Direction → In the commentary on war and film below, what was post traumatic stress disorder called during WWI?

Given text →
As one of the other survivors says ‘war leaves a mess’. A bit of an understatement but obviously true but our realisation of that fact doesn’t make us any less likely, willing or even enthusiastic to send an ever-increasing numbers of men and women into conflict zones.
If the autobiography upon which the film is based, as well as the film itself, was arguing, if nothing else, that ‘war leaves a mess’ then surely we should be doing all we can to prevent such a mess from being created in the first place. This is especially so in a country that has been playing fast and loose with war since the disgrace and national shame of the Malvinas War of 1982.
Since then another Prime Minister, with an equal eye on history, has indulged his fantasy of long-lasting fame and, faced with gutless, opportunist and pusillanimous politicians and a weak population who oppose initially but support when ‘it’s our boys (and girls)’, has taken us along a road of never-ending conflict. When GW declared (probably the only true thing he ever said) that the ‘war against terror’ doesn’t have an end even he, I’m sure, didn’t expect that conflicts would be sprouting throughout the globe like poppies on the pockmarked, once agricultural, areas of Belgium.
So, I suppose, I’m asking what’s the purpose of this film (or any such like), this story of a personal tragedy?
Is it to ‘remind us’ that the British were the ‘good guys’ in the 1939-45 war? Is it to say, in the long-held Hollywood tradition, that the love of a good woman will bring resolution and redemption? Is it to say that revenge isn’t necessary and would probably have an even worse effect on he who perpetrated that revenge (as was the main point of the most recent film about South African apartheid, Mandela: Long Walk to Freedom)?
Because the whole idea of forgiveness is ludicrous if we allow the circumstances where such acts of barbarity can be committed to exist in the first place.
It’s the same about post traumatic stress disorder (PTSD). In WWI it was described as shell shock and treated as a weakness and very often as an excuse for cowardice. This was the case even in the years following the war when damaged men were seen and written about throughout Western European society (I’ve never read or heard about the effects the war might have made on those soldiers from the British colonies of the time, from India and Africa).

Data section →
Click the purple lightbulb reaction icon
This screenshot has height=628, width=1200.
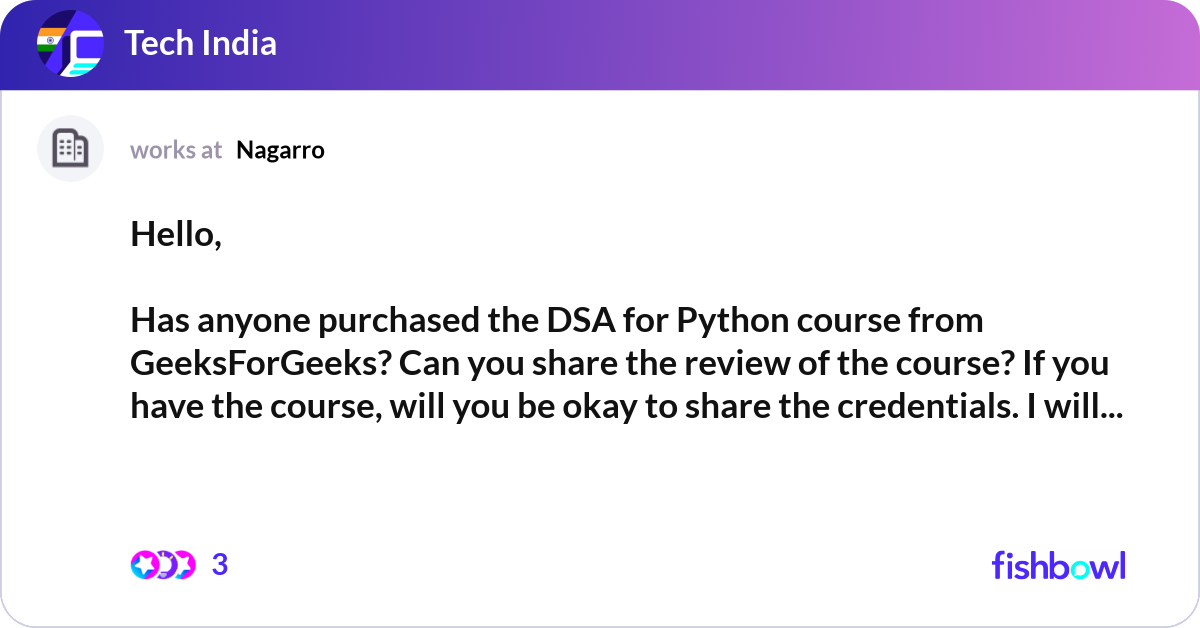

Task output → Shell shock.